Wer nicht akzeptieren kann, dass Menschen jüdischer Herkunft wie Angehöriger anderer sozialer Gruppen auch, normale wie außergewöhnliche "Verbrecher" sein können, der befindet sich tendenziell selbst auf einer antisemitischen Linie, weil er dieser Gruppe von Menschen einen Sonderstatus zuschreiben will, die sie wiederum gegenüber anderen sozialen Gruppen gesellschaftlich ausgrenzt.

Im übrigen sei vielleicht darauf hingewiesen, dass Rick Cohen in seinem Buch "Murder Inc., oder Nicht ganz koschere Geschäfte in Brooklyn" das Handeln der "Jewish Mobster" auch als Gegenprogramm zu den traumatischen Erfahrungen des europäischen Judentums in der Shoah umdeutet.

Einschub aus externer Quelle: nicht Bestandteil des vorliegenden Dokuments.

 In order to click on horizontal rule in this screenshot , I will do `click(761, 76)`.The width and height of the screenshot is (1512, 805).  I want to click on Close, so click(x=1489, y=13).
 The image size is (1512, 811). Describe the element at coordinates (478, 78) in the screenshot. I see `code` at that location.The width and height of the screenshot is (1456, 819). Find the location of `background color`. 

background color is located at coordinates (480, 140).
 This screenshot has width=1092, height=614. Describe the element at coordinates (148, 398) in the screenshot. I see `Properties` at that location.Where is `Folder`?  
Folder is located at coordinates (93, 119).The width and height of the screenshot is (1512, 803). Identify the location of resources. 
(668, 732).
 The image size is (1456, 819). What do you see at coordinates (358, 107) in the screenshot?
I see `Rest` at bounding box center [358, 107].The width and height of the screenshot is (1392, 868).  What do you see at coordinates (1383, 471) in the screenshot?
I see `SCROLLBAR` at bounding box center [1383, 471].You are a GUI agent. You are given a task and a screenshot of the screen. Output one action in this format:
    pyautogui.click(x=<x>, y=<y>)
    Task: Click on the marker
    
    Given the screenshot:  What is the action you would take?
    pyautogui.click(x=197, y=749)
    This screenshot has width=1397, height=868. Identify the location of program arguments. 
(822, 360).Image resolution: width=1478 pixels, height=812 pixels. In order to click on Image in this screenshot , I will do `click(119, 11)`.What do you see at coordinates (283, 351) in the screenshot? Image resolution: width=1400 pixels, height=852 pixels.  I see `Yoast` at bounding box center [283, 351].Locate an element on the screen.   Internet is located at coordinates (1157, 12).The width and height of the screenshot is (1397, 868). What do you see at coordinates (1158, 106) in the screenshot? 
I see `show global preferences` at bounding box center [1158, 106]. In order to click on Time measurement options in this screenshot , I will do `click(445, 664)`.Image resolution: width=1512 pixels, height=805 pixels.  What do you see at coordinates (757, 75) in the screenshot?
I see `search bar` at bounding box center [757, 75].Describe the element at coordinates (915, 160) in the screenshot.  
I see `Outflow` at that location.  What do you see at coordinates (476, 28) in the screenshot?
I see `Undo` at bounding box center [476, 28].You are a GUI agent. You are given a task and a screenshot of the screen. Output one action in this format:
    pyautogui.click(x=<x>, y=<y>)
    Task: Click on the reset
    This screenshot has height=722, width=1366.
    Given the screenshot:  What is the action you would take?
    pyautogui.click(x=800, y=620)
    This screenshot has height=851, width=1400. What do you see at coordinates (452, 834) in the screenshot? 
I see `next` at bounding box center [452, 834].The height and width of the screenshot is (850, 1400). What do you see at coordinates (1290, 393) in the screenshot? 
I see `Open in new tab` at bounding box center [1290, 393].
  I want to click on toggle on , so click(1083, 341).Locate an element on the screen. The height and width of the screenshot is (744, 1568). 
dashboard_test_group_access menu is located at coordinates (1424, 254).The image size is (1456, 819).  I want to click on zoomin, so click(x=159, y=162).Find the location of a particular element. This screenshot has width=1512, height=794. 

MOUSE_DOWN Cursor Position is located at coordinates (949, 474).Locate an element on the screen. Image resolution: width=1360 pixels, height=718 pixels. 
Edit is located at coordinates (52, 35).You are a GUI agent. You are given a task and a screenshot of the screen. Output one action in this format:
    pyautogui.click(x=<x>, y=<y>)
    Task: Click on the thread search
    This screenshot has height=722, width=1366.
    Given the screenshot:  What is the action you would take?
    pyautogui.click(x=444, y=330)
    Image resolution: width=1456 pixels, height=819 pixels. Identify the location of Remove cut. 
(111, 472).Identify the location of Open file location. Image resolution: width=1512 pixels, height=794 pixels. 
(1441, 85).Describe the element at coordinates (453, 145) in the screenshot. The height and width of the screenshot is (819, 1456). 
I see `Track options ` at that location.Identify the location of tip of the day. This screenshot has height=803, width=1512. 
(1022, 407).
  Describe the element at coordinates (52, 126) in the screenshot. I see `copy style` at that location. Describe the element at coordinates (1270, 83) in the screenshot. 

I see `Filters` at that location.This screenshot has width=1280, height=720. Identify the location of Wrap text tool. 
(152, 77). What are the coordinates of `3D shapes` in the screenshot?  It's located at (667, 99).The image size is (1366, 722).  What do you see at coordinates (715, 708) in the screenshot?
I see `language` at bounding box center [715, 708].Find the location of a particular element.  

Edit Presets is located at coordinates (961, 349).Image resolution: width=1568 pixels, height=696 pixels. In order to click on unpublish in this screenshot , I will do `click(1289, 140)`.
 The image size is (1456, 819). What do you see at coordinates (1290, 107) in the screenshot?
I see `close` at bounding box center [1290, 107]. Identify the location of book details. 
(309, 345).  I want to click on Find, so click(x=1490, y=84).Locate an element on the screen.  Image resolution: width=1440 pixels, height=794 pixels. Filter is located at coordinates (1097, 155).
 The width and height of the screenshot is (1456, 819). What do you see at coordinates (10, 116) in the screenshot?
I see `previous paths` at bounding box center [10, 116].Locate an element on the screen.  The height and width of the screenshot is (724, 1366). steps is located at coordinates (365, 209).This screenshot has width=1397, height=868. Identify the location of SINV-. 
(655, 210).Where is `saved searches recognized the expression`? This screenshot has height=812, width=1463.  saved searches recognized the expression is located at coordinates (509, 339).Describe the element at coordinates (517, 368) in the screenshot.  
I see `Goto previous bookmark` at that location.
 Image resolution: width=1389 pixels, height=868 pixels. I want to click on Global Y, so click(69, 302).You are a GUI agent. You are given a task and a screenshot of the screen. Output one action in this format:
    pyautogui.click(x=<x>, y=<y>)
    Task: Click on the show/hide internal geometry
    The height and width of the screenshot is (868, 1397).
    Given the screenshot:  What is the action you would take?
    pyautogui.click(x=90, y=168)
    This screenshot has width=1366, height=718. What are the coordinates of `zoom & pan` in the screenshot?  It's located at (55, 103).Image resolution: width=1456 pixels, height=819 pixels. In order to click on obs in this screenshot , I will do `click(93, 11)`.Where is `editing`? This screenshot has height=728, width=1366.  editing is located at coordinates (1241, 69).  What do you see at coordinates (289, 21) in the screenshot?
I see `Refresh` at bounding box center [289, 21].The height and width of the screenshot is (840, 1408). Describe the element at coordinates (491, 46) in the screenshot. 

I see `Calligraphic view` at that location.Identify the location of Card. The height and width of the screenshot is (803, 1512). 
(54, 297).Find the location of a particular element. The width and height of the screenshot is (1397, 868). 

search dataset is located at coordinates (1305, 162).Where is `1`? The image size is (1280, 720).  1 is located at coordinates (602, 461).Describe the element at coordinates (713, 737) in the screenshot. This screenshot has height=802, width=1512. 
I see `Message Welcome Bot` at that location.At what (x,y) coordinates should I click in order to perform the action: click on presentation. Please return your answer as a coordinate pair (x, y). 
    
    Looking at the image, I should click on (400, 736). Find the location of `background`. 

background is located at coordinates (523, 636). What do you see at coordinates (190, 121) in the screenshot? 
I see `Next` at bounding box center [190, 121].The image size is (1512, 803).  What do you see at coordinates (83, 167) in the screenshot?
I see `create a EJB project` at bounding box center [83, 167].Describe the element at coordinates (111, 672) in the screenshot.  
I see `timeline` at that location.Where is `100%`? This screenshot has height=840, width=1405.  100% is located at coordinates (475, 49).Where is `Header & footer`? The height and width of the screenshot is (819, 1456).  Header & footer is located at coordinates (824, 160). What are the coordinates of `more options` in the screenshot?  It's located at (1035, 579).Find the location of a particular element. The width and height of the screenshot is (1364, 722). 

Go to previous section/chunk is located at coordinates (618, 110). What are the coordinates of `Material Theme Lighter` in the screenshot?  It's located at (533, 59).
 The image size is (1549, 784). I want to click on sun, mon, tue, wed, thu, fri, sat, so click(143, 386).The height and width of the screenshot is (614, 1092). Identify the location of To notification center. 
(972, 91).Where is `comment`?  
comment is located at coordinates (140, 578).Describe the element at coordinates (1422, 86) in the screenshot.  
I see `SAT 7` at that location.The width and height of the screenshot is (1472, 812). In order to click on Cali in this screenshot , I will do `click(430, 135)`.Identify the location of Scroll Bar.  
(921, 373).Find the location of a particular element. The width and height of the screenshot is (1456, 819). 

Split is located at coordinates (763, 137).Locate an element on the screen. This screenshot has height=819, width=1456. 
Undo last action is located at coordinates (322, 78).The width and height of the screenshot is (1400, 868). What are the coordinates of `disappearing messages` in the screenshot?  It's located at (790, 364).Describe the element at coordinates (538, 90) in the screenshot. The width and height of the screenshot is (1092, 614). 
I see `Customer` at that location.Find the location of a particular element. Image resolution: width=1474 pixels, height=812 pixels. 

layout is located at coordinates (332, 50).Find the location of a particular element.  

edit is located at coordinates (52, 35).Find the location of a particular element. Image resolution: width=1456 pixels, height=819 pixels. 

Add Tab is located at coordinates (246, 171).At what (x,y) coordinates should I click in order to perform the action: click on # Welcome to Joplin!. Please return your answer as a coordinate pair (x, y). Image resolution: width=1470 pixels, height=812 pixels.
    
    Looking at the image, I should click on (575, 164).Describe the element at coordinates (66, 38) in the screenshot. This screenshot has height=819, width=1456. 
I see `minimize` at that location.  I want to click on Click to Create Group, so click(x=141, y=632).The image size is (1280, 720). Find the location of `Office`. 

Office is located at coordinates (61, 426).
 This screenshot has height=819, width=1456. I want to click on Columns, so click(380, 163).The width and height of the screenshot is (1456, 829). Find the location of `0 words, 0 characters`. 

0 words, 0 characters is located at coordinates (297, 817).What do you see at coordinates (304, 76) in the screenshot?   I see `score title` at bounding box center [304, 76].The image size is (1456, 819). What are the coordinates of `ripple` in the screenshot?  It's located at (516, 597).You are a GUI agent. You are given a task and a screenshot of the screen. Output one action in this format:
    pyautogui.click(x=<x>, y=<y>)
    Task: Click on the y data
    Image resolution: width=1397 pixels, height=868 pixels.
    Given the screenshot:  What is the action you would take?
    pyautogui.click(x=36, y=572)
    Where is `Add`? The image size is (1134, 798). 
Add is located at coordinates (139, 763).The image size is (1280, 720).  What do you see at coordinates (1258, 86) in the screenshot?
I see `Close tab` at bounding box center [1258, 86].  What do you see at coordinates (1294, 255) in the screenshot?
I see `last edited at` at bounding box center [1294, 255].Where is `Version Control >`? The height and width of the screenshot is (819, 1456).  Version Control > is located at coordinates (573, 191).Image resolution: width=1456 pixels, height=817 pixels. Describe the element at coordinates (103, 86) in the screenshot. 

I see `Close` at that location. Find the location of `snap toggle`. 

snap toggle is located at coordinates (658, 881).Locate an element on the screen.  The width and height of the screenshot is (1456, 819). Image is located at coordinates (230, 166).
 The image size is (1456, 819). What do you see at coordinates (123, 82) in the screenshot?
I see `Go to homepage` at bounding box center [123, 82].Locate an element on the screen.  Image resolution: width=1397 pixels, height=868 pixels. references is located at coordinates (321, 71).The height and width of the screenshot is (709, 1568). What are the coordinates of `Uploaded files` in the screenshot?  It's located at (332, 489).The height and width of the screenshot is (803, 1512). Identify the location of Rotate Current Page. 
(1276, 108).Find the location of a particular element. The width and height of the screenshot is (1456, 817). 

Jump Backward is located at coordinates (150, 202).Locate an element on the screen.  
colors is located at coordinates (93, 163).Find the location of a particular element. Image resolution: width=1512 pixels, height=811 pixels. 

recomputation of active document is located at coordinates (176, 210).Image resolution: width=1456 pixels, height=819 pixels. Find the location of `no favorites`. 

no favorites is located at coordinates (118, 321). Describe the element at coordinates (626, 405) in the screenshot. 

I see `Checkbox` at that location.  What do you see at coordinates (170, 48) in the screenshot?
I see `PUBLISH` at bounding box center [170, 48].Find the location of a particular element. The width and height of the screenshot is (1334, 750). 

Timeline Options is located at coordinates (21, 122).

"Mehr noch: Er behauptet, daß die jüdischen Gemeinden in den USA besser dran wären, treibe die jüdische Mafia der 30er Jahre noch heute ihr Unwesen, "denn", so behauptet Cohen, 'jeder braucht jemanden, der einen starken Eindruck auf ihn macht.
(...)
Dabei trauert Cohen dem hinterher, was die jüdischen Mafiosi der nachfolgenden Generation auf keinen Fall vererben wollten: sich verteidigen zu müssen, Gewalt anzuwenden. Doch Cohen und viele andere amerikanische junge Juden, schauen wehmütig zurück. "Wir sind anders als unsere Väter", gibt Cohen zu. "Israel wurde zur Identifikationsfigur für uns, so wie es die Gangster für unsere Väter waren. Da waren sie wieder, die 'tough jews'. Juden, die zurückschlugen, Aggression mit Aggression beantworten."

(Aus der Rezension von Tekla Szymanski im "Aufbau" vom 8.5.1998)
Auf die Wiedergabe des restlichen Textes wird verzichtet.